LV/HP/EXP at vanilla layout → xmm9 stays in [-1, +1] → cave passes through → renders correctly at vanilla size
bg + portraits with 4× upscaled textures → xmm9 goes out of NDC → cave fires → ×0.25 brings them back to expected size

the previous session had 4×-scaled layout positions for "Level" and "EXP" entries, intending to compensate for an imagined upscaled UI quad size. but the engine wasn't producing upscaled UI quads — only the bg and portrait paths were. those 4× layout edits pushed LV labels' xmm9 out of NDC range, which made the cave fire on them, and the cave shrunk them.

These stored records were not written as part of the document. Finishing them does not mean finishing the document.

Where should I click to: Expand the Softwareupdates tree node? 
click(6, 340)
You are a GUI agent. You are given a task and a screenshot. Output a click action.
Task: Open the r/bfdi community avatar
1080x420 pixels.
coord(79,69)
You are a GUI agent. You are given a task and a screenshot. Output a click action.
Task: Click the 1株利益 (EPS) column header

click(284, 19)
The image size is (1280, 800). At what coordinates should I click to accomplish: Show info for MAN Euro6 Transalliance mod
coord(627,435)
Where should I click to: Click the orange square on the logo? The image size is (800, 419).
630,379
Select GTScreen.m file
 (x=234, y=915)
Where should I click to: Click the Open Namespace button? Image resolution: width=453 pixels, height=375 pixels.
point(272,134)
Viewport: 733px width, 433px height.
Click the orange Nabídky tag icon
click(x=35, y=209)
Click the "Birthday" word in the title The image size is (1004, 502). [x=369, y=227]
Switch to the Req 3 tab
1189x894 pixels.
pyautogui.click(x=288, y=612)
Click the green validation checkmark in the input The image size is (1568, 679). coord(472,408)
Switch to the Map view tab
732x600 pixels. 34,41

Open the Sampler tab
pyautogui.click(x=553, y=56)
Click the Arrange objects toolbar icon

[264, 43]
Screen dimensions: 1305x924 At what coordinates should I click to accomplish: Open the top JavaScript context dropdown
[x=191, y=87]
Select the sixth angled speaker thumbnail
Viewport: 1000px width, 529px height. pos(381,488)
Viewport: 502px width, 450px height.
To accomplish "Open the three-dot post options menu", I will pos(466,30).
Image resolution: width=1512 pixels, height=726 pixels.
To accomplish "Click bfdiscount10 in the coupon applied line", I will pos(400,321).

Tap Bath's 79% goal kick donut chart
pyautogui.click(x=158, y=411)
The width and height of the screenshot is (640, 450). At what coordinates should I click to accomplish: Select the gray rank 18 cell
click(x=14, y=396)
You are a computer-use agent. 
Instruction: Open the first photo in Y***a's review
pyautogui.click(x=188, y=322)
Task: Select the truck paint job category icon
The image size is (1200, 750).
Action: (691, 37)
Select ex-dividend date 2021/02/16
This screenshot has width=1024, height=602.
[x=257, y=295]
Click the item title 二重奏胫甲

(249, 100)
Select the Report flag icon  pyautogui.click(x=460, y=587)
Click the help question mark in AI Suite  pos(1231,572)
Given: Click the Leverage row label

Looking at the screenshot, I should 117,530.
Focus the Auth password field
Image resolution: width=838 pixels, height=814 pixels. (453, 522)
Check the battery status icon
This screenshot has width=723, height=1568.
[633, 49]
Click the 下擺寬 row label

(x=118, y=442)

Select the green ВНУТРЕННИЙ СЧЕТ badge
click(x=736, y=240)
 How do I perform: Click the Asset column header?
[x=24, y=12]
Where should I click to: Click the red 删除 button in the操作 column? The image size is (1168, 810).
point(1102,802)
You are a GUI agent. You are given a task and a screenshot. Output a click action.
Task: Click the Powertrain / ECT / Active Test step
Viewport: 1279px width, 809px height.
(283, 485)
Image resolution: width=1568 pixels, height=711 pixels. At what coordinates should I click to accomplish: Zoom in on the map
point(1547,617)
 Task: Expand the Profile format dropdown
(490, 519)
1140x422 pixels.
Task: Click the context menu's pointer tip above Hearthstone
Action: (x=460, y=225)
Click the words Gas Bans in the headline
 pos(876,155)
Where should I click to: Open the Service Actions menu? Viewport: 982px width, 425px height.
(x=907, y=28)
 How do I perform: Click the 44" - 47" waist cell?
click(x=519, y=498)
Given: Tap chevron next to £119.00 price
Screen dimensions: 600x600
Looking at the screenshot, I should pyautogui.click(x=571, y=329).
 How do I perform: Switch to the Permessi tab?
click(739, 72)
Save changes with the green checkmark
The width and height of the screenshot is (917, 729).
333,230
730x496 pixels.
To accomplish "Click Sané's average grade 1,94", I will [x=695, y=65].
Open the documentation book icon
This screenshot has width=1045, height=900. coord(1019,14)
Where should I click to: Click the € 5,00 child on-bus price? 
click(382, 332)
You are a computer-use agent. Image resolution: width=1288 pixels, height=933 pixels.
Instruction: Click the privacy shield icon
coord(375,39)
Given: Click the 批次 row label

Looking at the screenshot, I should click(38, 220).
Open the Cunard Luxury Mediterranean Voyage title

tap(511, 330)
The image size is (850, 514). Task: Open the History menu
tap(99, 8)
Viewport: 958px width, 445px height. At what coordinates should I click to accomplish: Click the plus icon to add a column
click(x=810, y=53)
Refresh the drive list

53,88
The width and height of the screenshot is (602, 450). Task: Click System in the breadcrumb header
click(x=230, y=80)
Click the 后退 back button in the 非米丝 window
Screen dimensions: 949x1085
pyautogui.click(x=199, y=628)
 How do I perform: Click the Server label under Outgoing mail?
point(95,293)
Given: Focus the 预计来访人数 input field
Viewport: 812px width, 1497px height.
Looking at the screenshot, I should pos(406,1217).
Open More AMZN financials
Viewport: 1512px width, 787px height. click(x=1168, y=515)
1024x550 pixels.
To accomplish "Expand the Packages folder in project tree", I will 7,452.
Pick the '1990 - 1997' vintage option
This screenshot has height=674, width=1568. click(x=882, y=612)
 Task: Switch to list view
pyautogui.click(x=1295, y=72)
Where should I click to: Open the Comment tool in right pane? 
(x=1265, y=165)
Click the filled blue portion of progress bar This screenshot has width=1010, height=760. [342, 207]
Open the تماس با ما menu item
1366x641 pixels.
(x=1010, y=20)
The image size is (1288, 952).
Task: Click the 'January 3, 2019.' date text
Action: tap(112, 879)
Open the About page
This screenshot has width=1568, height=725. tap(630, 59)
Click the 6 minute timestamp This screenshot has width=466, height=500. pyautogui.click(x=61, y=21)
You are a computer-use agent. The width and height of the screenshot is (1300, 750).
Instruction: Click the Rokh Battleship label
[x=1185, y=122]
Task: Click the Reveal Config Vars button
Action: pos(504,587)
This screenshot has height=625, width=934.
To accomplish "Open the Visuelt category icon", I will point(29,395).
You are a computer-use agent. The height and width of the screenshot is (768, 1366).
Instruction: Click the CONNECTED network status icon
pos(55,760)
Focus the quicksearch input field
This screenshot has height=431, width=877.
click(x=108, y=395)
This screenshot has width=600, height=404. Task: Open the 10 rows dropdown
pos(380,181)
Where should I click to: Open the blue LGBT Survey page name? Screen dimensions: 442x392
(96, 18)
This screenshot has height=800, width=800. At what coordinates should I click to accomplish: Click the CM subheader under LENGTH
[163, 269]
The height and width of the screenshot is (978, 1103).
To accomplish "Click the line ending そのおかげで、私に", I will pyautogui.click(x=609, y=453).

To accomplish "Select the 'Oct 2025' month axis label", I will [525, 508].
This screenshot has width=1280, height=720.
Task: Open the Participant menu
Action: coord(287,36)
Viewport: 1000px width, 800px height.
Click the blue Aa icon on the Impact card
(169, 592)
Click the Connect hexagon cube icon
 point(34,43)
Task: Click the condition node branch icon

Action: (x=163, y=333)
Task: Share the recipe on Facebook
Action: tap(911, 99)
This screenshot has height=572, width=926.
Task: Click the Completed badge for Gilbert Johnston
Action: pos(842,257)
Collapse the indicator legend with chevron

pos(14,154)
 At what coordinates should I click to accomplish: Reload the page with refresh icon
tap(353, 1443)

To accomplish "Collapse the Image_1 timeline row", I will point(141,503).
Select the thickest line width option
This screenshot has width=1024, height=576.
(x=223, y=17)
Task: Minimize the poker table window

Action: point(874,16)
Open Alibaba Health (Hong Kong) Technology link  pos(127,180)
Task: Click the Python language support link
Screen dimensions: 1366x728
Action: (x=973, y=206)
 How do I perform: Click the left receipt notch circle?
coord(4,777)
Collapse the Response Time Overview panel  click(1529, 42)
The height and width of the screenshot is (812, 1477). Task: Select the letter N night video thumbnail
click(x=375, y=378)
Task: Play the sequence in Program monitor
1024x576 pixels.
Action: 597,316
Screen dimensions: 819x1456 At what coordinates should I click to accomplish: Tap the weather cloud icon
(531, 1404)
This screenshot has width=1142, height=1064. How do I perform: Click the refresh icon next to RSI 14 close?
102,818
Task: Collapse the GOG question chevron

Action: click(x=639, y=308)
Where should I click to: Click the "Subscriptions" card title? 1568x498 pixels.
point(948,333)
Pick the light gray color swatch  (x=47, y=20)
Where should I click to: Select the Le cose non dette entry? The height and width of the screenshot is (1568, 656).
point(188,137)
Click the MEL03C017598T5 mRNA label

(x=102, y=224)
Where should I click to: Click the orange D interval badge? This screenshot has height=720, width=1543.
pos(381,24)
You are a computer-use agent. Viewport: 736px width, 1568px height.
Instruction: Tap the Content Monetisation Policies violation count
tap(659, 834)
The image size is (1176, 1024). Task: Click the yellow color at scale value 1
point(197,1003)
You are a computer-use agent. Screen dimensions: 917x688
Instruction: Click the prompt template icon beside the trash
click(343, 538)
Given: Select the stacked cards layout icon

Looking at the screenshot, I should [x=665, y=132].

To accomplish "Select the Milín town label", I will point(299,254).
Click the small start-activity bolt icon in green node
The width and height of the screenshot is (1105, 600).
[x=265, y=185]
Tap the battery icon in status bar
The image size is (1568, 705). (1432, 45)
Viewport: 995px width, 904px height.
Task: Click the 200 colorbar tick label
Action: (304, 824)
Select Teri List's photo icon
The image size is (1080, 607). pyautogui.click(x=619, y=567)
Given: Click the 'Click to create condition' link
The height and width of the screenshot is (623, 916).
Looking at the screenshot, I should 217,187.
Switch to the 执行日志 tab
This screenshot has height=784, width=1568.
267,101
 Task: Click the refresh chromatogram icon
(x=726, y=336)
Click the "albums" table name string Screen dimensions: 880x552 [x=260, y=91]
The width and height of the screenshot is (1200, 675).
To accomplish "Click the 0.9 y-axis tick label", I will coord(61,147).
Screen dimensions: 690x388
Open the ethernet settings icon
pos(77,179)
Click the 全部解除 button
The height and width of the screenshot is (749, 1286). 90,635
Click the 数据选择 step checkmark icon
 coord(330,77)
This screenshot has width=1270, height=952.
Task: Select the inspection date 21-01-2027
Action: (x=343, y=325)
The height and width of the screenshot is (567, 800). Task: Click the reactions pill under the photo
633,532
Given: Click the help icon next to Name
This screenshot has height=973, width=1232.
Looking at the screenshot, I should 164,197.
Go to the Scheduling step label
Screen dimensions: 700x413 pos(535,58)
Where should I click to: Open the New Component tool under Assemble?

so i'd been chasing a problem i'd created. the fix was to delete the fix.

what worked

cleaner state:

kept the 4× upscaled texture files (the actual upscale work).
kept the bg cave at FUN_140193fe0 — mulss xmm6/7/8/9, [0.25] when |xmm9| > 1. now it's the only binary patch.
reverted layout.lod to vanilla.
reverted every other code cave.

result with this state: bg correct, LV/HP/EXP correct, but all six portraits collapsed into the screen center. the cave scales toward NDC origin (0,0), and portraits are positioned off-center in the cockpit layout. uniform ×0.25 on a quad at NDC x=+0.5 puts it at x=+0.125 — closer to center than vanilla intends.

so the targeted fix: patch only the 6 ShowCockpitPortraitRank* entries in layout.lod, multiplying their X coords by 4× outward so the cave's pull-toward-origin lands them back at vanilla spots. everything else stays at vanilla layout.

PORTRAIT_POSITIONS = {
    'ShowCockpitPortraitRank1': ('-1728', '554'),
    'ShowCockpitPortraitRank2': ('-1240', '554'),
    'ShowCockpitPortraitRank3':  ('-752', '554'),
    'ShowCockpitPortraitRank4':   ('608', '554'),
    'ShowCockpitPortraitRank5':  ('1096', '554'),
    'ShowCockpitPortraitRank6':  ('1584', '554'),
}

(layout.lod is a 1037-record file. each record is 5 length-prefixed strings — Name, X, Y, Z, Parm — with null terminators between fields. my parser had to be tolerant of header bytes and scan forward on parse failures because the header isn't documented anywhere and i didn't want to misalign by one byte.)

with that targeted edit: bg correct, portraits spread out across the cockpit at vanilla positions, LV/HP/EXP matching the vanilla reference shot.

where i am right now

at 4× source resolution: every background, every NPC, every character portrait, every effect, every encounter sprite, every single-frame comtex element, the picturegate scenes. cockpit HUD elements render at correct vanilla proportions, sampling from the upscaled atlases.

still at 1× source resolution: the title screen, trophy icons, the menu text glyph atlases. same issues as last article — the dual-purpose WIDTH field in texparts means you can't decouple "UV extent" from "cursor advance" without engine-level patches.

binary patches alive: still just the one bg cave. 5-byte JMP at 0x1401941f5, 21-byte body in the .text padding, 4 floats of constants. no conditional logic, no per-quad heuristics, no scratch registers.

file patches alive: 6 lines of layout.lod (portrait positions).

i kept the apitrace wrapper instrumented because there are still a few small HUD quirks to chase down before this is fully buttoned up. will revert it when we're done.

what i learned this time

the meta-lesson: when something looks wrong, don't immediately reach for a new patch. first check whether a previous patch is causing the wrongness. i added three layers of compensating fixes for a problem the bg cave wasn't actually creating, and each layer made the diagnosis harder.

the smaller lesson: always disassemble your patched bytes before testing. REX prefix bugs are invisible at the source level but loud at the cpu level. one objdump -D -b binary after every cave write would have saved a couple of crashes.

still not done. but the HUD wall i was stuck on last article is mostly past. more to come.